Other top-level domains that I'd think about not using


  • .tech. It's just a worse, longer, barely used (0.1%) and stupidly expensive alternative to .dev, .app, .io and .ai. And, of course, is not .com, .org or .net.
  • .io. Yes, I mentioned that maybe .io could be a great alternative when the well-old reliable are not available, but tilt.dev and diagrams.net (previously draw.io) made me reconsider. Diagrams.net on the major problems with .io domains:
There are two major problems with .io domains:

- The first is that the islands which should own the domain suffix, don’t, thanks to a wonderful piece of modern day British Imperialism. If you ever feel the need to donate to us, please give it to a more worthy cause.

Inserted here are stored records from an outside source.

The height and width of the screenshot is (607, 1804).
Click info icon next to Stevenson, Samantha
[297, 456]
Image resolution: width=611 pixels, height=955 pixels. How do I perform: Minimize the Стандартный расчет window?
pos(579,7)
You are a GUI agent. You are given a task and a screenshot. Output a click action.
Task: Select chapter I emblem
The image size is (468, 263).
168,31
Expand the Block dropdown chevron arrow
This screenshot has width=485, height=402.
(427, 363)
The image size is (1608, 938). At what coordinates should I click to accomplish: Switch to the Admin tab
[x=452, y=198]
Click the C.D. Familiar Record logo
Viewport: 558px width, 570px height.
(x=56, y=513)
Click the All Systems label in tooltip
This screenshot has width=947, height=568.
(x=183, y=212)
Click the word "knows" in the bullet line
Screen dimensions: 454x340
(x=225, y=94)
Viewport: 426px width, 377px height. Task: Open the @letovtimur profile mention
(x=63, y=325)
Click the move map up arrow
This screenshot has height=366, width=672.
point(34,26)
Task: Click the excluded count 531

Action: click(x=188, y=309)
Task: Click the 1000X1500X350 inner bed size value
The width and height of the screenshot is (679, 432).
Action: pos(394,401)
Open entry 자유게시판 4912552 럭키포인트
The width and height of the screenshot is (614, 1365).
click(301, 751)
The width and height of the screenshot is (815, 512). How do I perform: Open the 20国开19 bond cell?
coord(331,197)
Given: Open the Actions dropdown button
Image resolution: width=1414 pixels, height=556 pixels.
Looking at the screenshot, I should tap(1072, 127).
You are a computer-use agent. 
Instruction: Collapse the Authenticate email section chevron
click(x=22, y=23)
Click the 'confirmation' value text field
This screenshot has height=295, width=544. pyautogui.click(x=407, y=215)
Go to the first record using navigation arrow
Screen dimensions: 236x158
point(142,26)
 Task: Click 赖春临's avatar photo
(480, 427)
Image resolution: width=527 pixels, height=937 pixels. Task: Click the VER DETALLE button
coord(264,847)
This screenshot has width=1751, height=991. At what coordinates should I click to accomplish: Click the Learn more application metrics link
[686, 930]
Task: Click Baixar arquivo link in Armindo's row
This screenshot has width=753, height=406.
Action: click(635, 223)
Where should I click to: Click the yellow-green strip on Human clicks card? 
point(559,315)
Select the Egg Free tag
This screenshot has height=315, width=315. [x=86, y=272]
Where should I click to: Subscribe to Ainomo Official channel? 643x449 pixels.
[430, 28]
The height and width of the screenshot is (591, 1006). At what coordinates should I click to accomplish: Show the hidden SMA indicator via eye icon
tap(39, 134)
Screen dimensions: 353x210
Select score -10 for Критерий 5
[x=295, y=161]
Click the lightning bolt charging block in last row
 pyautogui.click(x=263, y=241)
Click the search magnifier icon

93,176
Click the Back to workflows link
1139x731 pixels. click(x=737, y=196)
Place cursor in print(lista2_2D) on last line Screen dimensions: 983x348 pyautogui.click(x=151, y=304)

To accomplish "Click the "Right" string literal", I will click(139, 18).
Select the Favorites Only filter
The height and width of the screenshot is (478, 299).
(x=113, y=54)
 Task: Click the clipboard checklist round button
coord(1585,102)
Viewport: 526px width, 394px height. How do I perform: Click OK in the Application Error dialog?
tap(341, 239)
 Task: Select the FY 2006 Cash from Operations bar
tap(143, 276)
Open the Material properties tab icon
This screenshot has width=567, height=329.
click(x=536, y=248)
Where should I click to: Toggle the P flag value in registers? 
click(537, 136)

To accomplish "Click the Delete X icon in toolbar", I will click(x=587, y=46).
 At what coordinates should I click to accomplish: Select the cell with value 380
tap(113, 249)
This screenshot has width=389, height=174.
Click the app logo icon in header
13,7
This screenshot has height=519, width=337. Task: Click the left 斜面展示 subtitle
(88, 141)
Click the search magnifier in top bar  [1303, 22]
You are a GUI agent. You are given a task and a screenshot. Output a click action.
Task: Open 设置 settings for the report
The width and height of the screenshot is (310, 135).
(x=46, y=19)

- Secondly, there was a security issue with the .io domain. In 2017, a researcher managed to take control of four of the seven authoritative name servers for the .io domain. We accept that mistakes can happen, strong processes limit the chances of them happening, but they still can.

However, the domain administrator made no attempt, at any time, to communicate with anyone about the issue. We’ve no evidence to suggest there is anything to be worried about, but the complete lack of communications means we have lost trust in whoever controls .io domains.

So there's that. Take it with a grain of salt, but consider it when getting a .io domain name.

  • .xyz. Avoid at all costs all domains which are priced incredulously cheap.
    Just like Gordon Hempton mentioned on The Perils of an .xyz Domain and all the issues that carry using an .xyz domain name:
The poisoning of the proverbial .xyz well was most likely caused by really cheap prices and promotions causing them to be chosen by spammers.

Something to keep in mind


At the end of the day, this is my perception. If you are already too deep into using your .co domain name (or any domain name for that matter), maybe you shouldn't change it and just stick with it, because...

Changing your domain name is a pain.

Creating 301 redirects to your new site, telling Google about your new site on Search Console, risk losing a bunch of traffic, creating new email addresses, changing links, build your email deliverability for the new domain from the ground-up... and probably more stuff depending on your business case.

Not impossible and won't take you more than a day or a week if you know what you're doing, but not the most comfortable and productive work I've ever done, I can tell you that.

vsco.co acquired their corresponding .com domain name, and if you go to vsco.com it will redirect you correctly to their main .co site. Notion did the same, notion.com redirects to their main site notion.so.

Many other businesses are sticking with their OG domain and they are thriving.


Hopefully this article was useful and helps you on your decision when considering a .co domain name for your next project, but preferably, get a .com, .org or .net if possible.